• Required action
Out of the entries that follow, copy each line containing "computer".

-------- Provided records --------

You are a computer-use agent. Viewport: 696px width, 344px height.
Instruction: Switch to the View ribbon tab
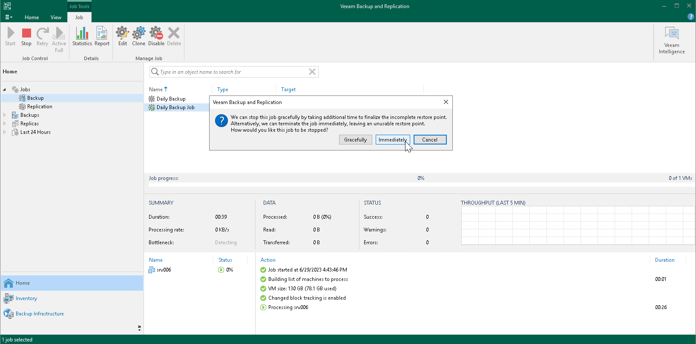[x=56, y=17]
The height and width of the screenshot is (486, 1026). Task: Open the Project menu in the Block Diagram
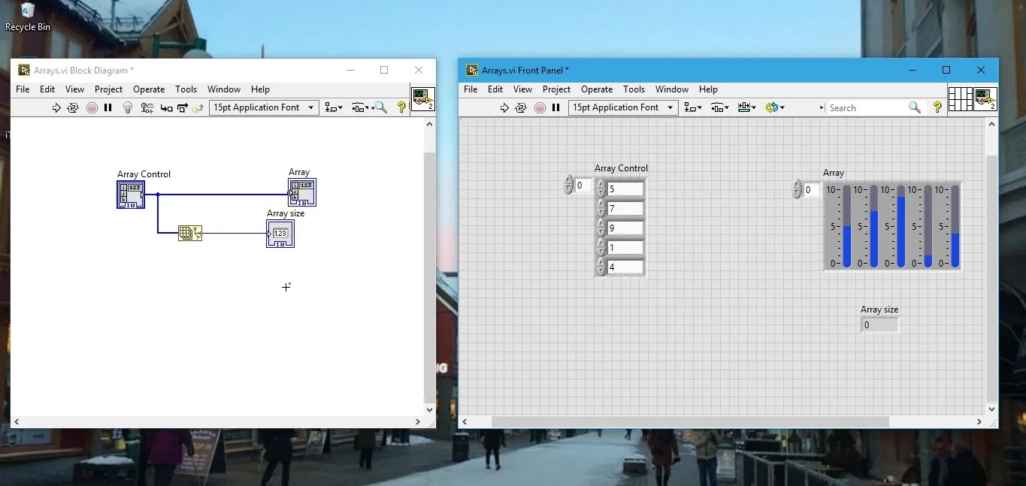(108, 89)
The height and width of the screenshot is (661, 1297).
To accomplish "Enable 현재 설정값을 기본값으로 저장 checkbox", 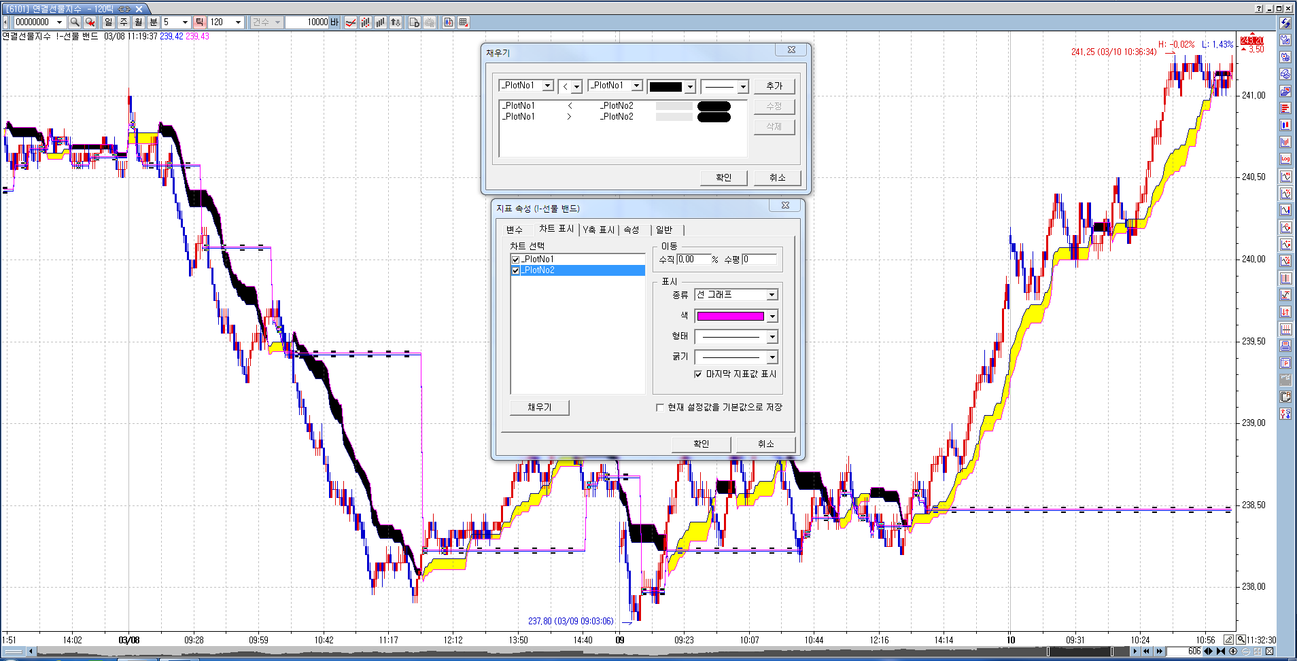I will coord(659,408).
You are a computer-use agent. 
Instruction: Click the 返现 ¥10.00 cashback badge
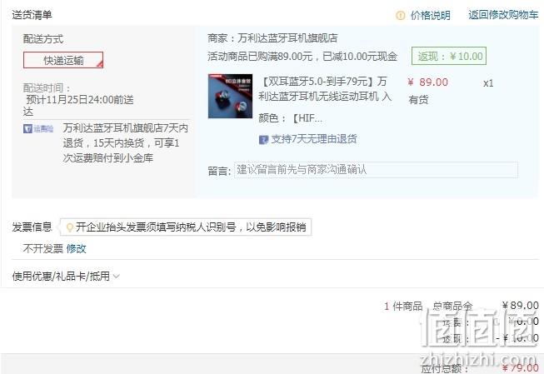[x=449, y=56]
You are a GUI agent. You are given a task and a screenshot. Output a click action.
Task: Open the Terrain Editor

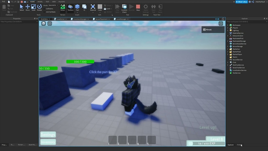point(63,7)
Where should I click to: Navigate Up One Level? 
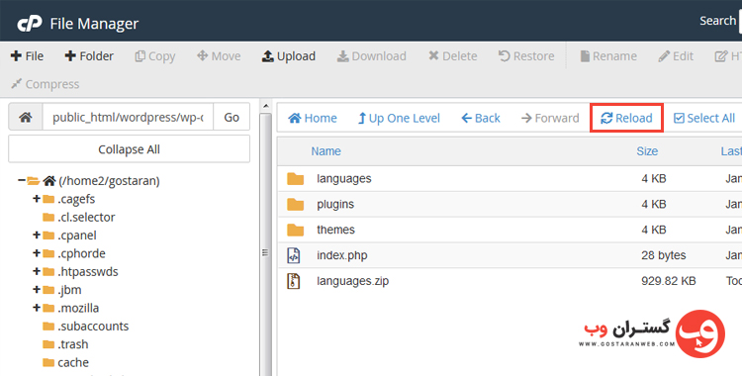[x=399, y=118]
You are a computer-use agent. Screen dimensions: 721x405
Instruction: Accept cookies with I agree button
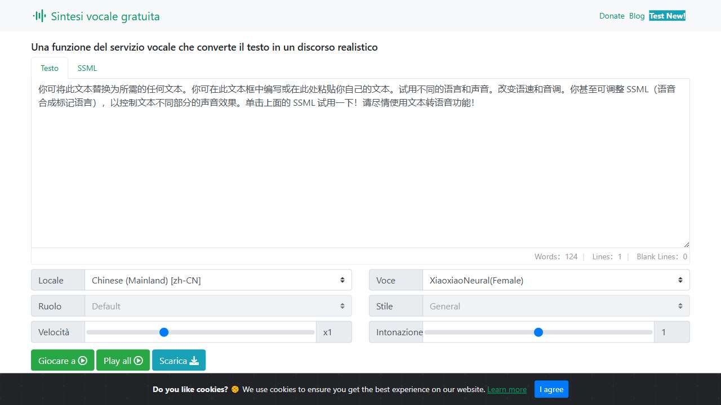point(551,389)
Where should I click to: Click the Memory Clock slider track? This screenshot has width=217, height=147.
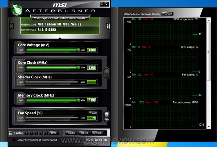(x=51, y=100)
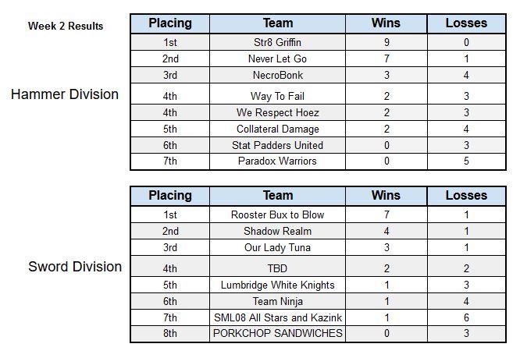The height and width of the screenshot is (358, 520).
Task: Select the Lumbridge White Knights cell
Action: coord(278,285)

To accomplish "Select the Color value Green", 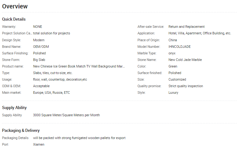I will click(173, 66).
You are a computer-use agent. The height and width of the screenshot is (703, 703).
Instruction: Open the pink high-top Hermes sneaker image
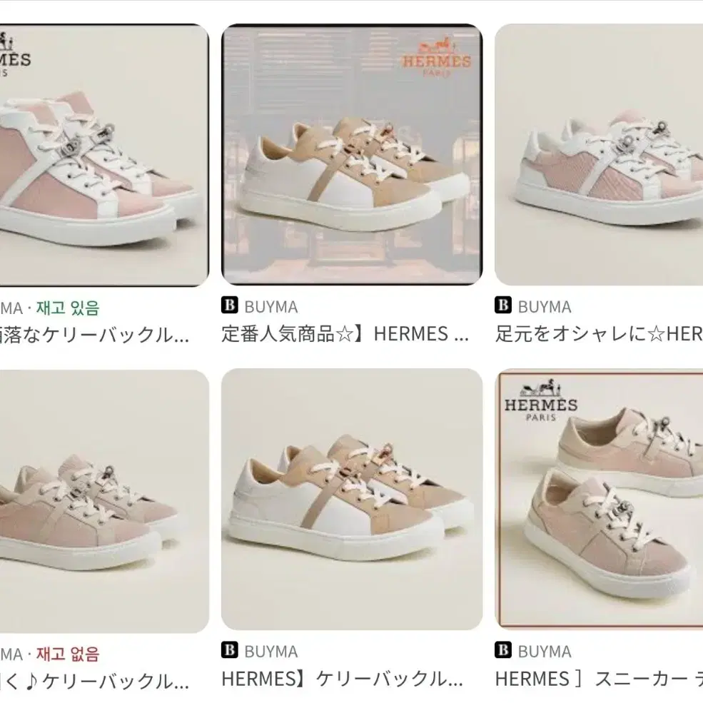(x=104, y=155)

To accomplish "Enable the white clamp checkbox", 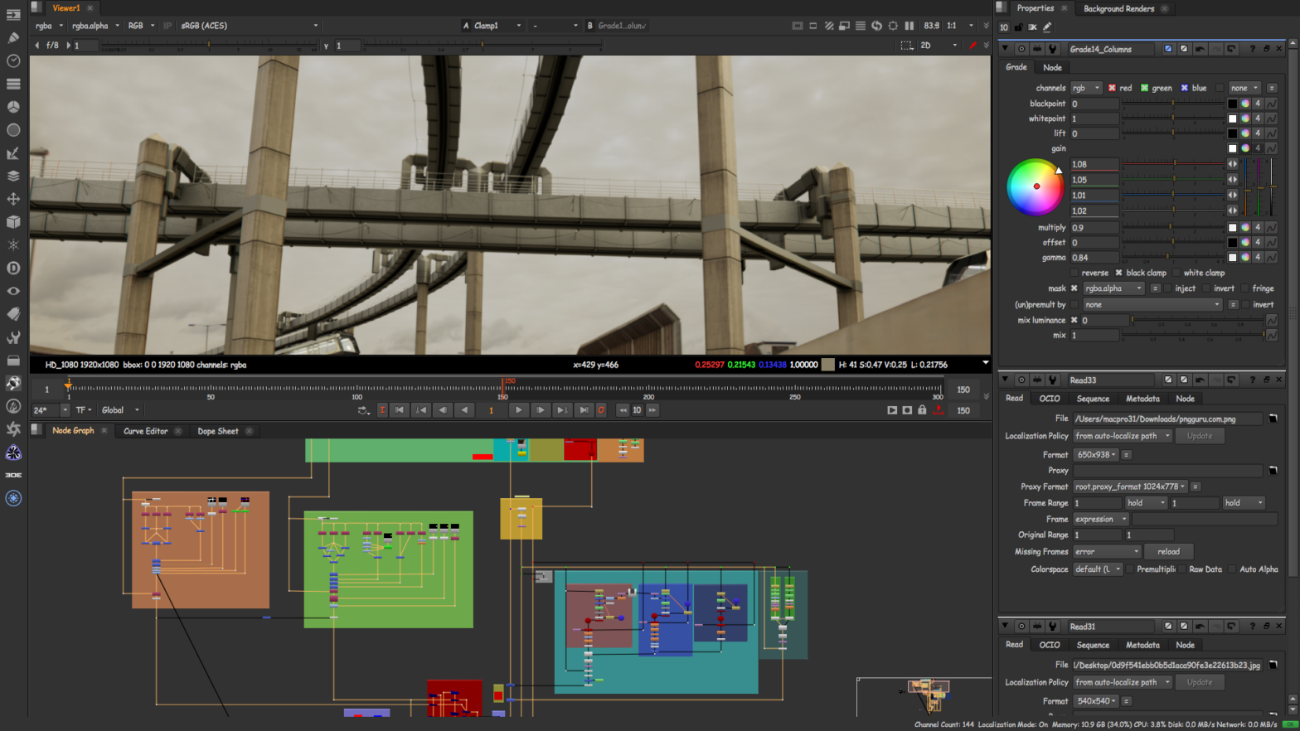I will point(1176,273).
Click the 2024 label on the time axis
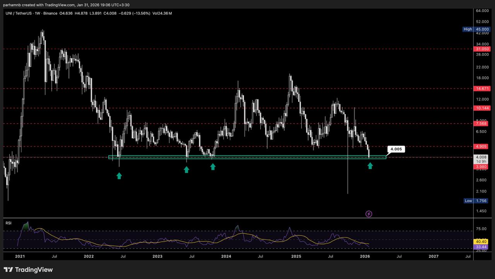This screenshot has height=279, width=495. 226,256
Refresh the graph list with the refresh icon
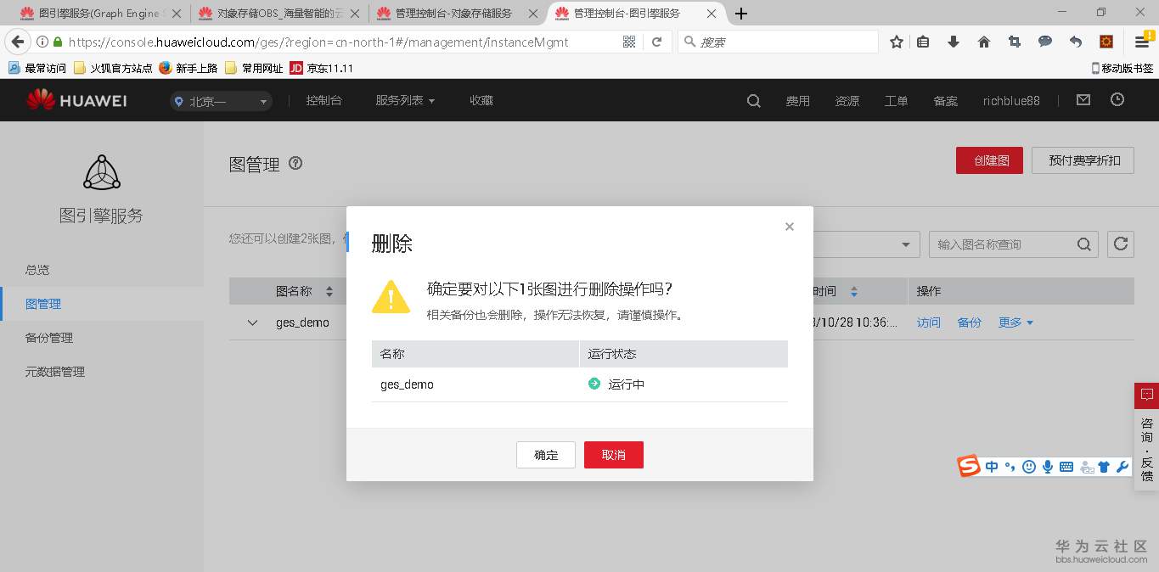The image size is (1159, 572). point(1120,244)

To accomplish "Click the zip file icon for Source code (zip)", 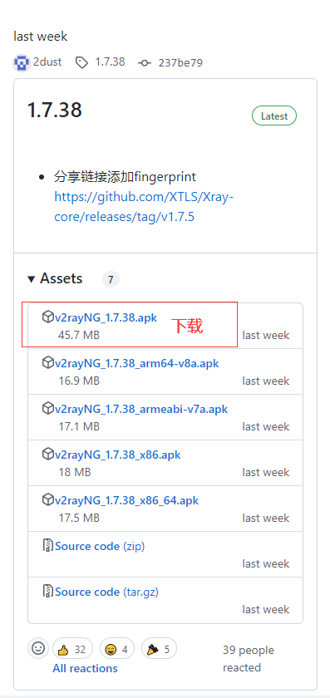I will tap(47, 545).

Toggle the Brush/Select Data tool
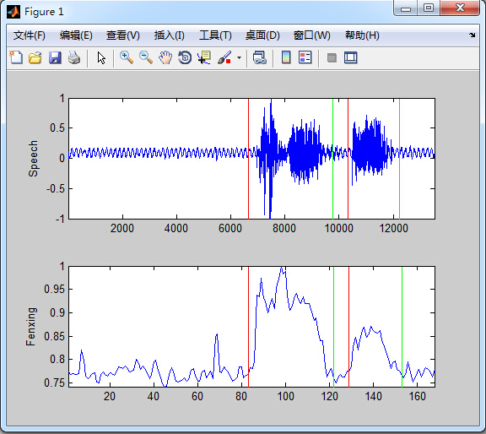coord(224,57)
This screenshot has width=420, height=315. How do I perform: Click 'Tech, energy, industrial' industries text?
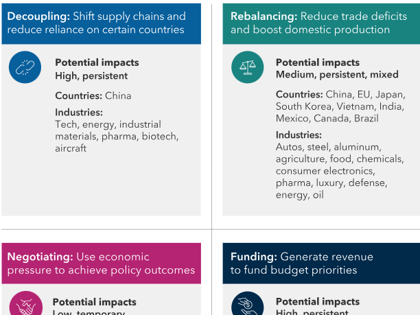click(x=108, y=124)
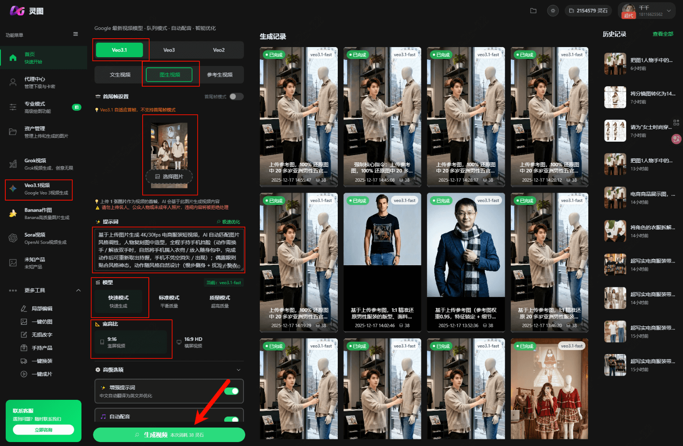The image size is (683, 446).
Task: Click inside the 提示词 prompt text box
Action: [168, 249]
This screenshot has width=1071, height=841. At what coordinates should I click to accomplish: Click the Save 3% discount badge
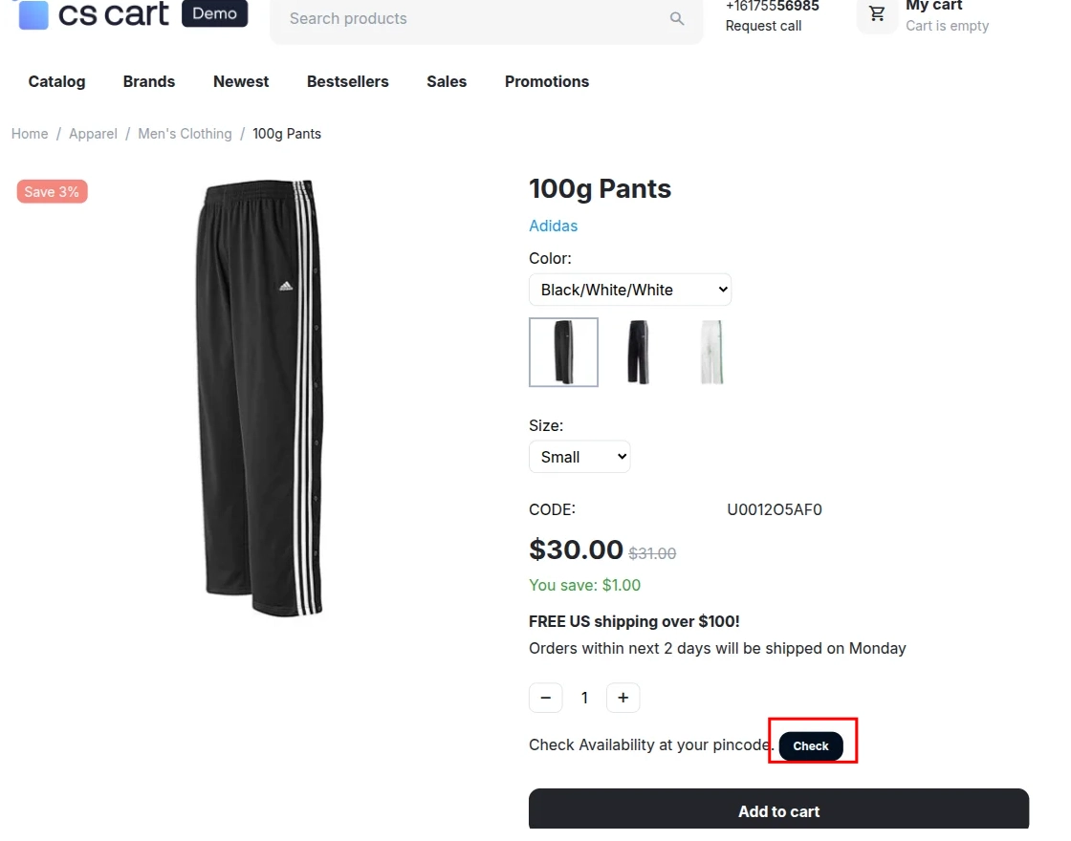(51, 191)
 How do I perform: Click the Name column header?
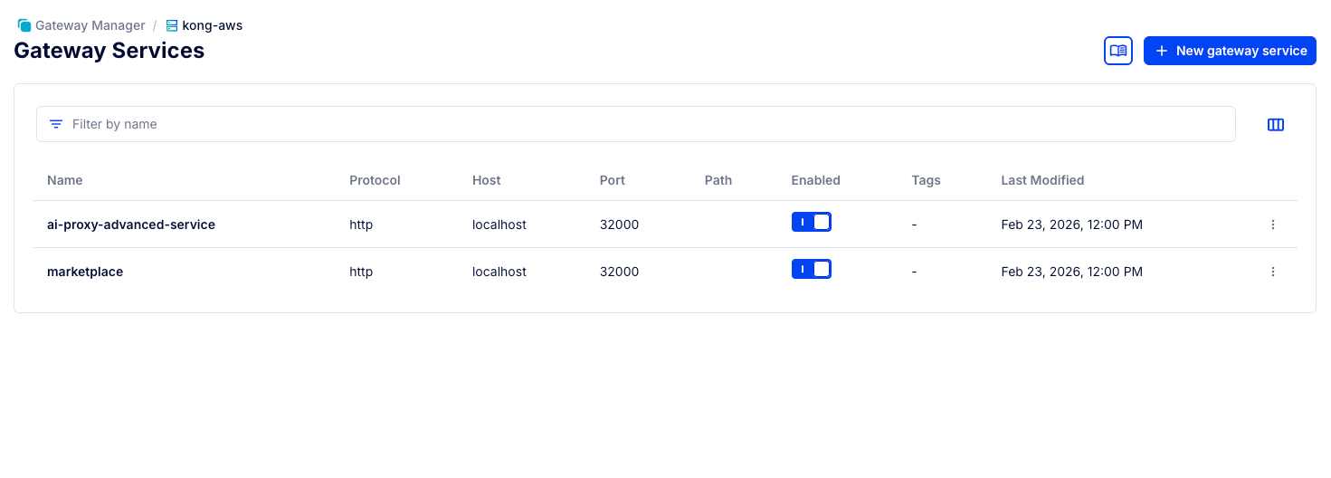[65, 180]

--------

• Task response
You are a computer-use agent. Viewport: 696px width, 344px height.
You are a computer-use agent. 
You are a computer-use agent. Screen dimensions: 721x405
You are a computer-use agent. The height and width of the screenshot is (703, 703).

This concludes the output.